Kelemahan Wilayah Indonesia Bagian Timur
Indonesia bagian tinur juga memiliki
bagian kelemahan yang membutuhkan sejumlah tindakan pembenahan dan perbaikan.
Kalau tidak, kelemahan-kelemahan tersebut akan menciptakan ancaman bagi
kelangsungan pembangunan ekonomi di kawasan tersebut. Kelemahan yang dimiliki
Indonesia bagian timur diantaranya adalah:
a.
Kualitas sumber daya manuasia yang
masih rendah
b.
Keterbatasan sarana infrastruktur
c.
Kapasitas kelembagaan pemerintah dan
publik masih lemah
d.
Partisipasi masyarakat dalam
pembangunan masih rendah
6. Teori & Analisis Pembangunan Ekonomi Daerah
Perbedaan karakteristik wilayah berarti perbedaan
potensi yang dimiliki, sehingga membutuhkan perbedaan kebijakan untuk setiap
wilayah. Untuk menunjukkan adanya perbedaan potensi ini maka dibentuklah
zona-zona pengembangan ekonomi wilayah.
Zona Pengembangan Ekonomi Daerah adalah
pendekatan pengembangan ekonomi daerah dengan membagi habis wilayah sebuah
daerah berdasarkan potensi unggulan yang dimiliki, dalam satu daerah dapat
terdiri dari dua atau lebih zona dan sebuah zona dapat terdiri dari dua atau
lebih cluster. Setiap zona diberi nama sesuai dengan potensi unggulan yang
dimiliki, demikian pula pemberian nama untuk setiap cluster.

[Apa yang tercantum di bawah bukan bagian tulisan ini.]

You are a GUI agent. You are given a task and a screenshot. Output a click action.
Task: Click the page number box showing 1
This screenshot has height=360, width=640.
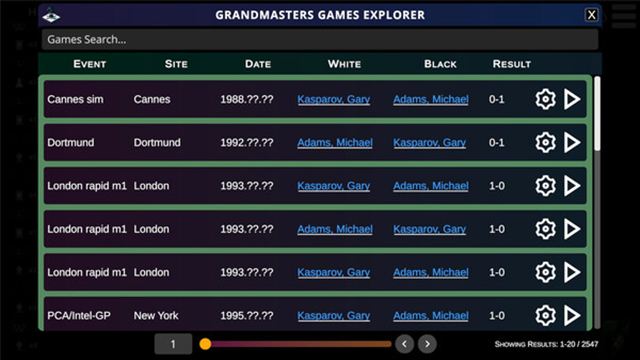[x=173, y=344]
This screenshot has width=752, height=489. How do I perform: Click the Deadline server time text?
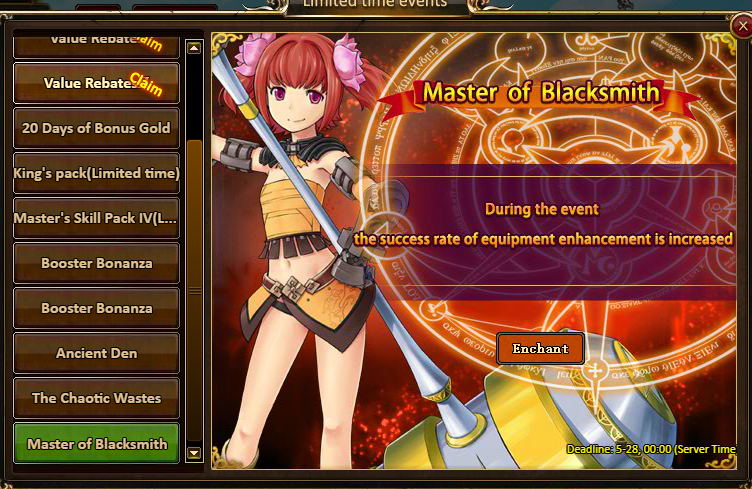[651, 449]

Zona pengembangan ekonomi daerah (ZPED) adalah
salah satu solusi yang dapat diterapkan untuk membangun ekonomi suatu daerah
untuk mewujudkan kesejahteraan masyarakat di masa depan. Pola pembangunan
ekonomi dengan pendekatan Zona Pengembangan Ekonomi Daerah (ZPED), bertujuan:
a. Membangun
setiap wilayah sesuai potensi yang menjadi keunggulan kompetitifnya/kompetensi
intinya.
b. Menciptakan
proses pembangunan ekonomi lebih terstruktur, terarah dan berkesinambungan
c. Memberikan
peluang pengembangan wilayah kecamatan dan desa sebagai pusat-pusat pertumbuhan
ekonomi daerah.
Hal ini sejalan dengan strategi pembangunan yang umumnya
dikembangkan oleh para ahli ekonomi regional dewasa ini. Para ahli sangat
concern dengan ide pengembangan ekonomi yang bersifat lokal, sehingga lahirlah
berbagai Strategi Pembangunan Ekonomi Lokal (Local Economic Development/LED).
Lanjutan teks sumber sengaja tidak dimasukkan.